What to do: The answer must consist of every line in the records below that contains the string "arrows".

Records excerpted from a collection:
☆ ☆ ☆ ☆

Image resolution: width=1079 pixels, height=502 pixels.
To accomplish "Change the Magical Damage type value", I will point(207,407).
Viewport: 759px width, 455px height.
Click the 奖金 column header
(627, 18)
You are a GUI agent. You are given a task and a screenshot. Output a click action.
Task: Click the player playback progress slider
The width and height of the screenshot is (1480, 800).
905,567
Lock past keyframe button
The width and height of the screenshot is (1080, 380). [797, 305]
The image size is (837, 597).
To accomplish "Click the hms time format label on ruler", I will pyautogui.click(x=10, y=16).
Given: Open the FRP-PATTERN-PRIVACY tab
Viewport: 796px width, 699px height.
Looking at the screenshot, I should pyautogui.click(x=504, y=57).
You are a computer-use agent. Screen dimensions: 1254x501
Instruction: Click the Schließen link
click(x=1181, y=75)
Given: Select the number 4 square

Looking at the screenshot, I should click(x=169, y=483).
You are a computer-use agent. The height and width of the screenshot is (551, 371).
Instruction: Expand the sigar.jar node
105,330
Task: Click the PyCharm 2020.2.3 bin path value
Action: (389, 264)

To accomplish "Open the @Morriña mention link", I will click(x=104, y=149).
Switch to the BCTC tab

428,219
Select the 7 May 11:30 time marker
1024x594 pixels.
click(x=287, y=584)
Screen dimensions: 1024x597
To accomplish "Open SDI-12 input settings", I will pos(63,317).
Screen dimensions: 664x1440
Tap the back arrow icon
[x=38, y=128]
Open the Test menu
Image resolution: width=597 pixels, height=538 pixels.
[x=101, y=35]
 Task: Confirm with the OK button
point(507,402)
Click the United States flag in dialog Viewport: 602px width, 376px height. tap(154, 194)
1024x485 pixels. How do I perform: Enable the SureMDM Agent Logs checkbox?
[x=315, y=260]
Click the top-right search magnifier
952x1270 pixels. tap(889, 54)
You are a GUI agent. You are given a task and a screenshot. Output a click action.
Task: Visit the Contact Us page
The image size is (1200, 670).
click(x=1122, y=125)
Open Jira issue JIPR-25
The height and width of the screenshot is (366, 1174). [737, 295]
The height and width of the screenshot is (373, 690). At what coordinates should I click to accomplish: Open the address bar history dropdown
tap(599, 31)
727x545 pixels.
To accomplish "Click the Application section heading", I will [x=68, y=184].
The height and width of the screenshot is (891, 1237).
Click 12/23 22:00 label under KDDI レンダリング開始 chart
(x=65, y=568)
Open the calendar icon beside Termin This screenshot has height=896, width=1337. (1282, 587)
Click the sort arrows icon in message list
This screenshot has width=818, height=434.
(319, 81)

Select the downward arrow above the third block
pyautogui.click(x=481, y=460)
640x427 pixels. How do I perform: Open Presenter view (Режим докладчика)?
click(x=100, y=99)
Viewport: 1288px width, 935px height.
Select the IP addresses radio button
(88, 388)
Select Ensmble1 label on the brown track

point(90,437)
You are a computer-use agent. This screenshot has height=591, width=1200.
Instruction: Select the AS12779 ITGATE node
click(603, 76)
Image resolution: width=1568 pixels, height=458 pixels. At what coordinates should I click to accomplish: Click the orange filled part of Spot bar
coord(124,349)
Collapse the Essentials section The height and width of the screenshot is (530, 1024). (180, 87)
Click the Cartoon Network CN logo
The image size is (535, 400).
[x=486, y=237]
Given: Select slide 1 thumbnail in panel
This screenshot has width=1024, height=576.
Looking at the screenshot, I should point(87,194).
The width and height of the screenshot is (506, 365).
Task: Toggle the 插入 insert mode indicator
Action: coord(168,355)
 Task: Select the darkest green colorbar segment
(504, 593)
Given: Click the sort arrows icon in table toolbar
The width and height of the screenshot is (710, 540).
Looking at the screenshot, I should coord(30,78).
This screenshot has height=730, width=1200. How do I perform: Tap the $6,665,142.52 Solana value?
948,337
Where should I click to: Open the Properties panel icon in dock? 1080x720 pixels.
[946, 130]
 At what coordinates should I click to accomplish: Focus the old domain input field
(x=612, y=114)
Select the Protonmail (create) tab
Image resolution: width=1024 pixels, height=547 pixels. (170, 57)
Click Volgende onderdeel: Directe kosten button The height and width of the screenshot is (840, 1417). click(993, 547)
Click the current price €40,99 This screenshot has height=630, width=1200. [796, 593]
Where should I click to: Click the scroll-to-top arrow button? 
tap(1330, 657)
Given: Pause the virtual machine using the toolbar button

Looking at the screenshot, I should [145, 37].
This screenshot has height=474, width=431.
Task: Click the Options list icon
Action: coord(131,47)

☆ ☆ ☆ ☆

Task output:
Click the sort arrows icon in message list
Given: Click the sort arrows icon in table toolbar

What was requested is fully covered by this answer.